[SOURCE]

LTTE rules out tsunami aid talks leading to peace dialogue
Agence France Presse
Colombo, January 28:
Sri Lanka’s Tamil Tiger rebels today ruled out tsunami aid talks leading to political negotiations and warned the government against using the catastrophe for scoring points or strengthening the military. The rebel Liberation Tigers of Tamil Eelam (LTTE) said talks with the government would only focus on reconstruction and rehabilitation of devastated areas.
“Even at a perilous juncture in the wake of the unprecedented Tsunami disaster, the government seems to be more engaged in subtle political moves and exert its power,” LTTE chief peace negotiator Anton Balasingham said.

[GIVEN DATA]

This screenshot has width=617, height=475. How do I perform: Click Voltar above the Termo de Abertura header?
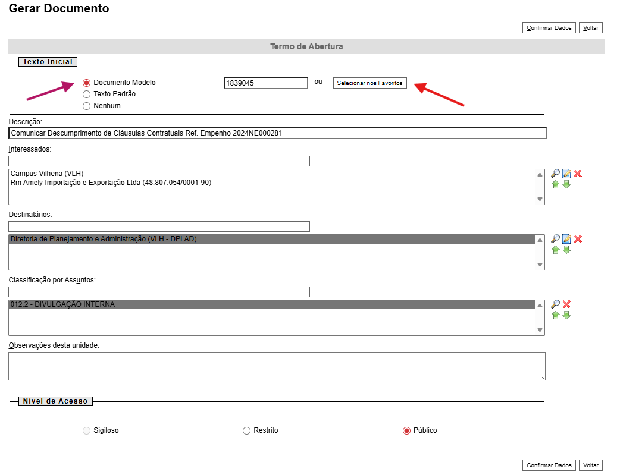[591, 28]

[DIRECTIVES]
- A) Extract everything in the report on the tsunami aid talks from "LTTE rules out" down to "Anton Balasingham said.", copied word for word.
- B) According to the report on the tsunami aid talks, what three things did the rebels rule out or warn the government against?
- C) In the report on the tsunami aid talks, who is named as the LTTE's chief peace negotiator?

[SET OF ANSWERS]
- A)
LTTE rules out tsunami aid talks leading to peace dialogue
Agence France Presse
Colombo, January 28:
Sri Lanka’s Tamil Tiger rebels today ruled out tsunami aid talks leading to political negotiations and warned the government against using the catastrophe for scoring points or strengthening the military. The rebel Liberation Tigers of Tamil Eelam (LTTE) said talks with the government would only focus on reconstruction and rehabilitation of devastated areas.
“Even at a perilous juncture in the wake of the unprecedented Tsunami disaster, the government seems to be more engaged in subtle political moves and exert its power,” LTTE chief peace negotiator Anton Balasingham said.

- B)
- Tsunami aid talks leading to political negotiations
- Using the catastrophe for scoring points
- Using the catastrophe for strengthening the military

- C) Anton Balasingham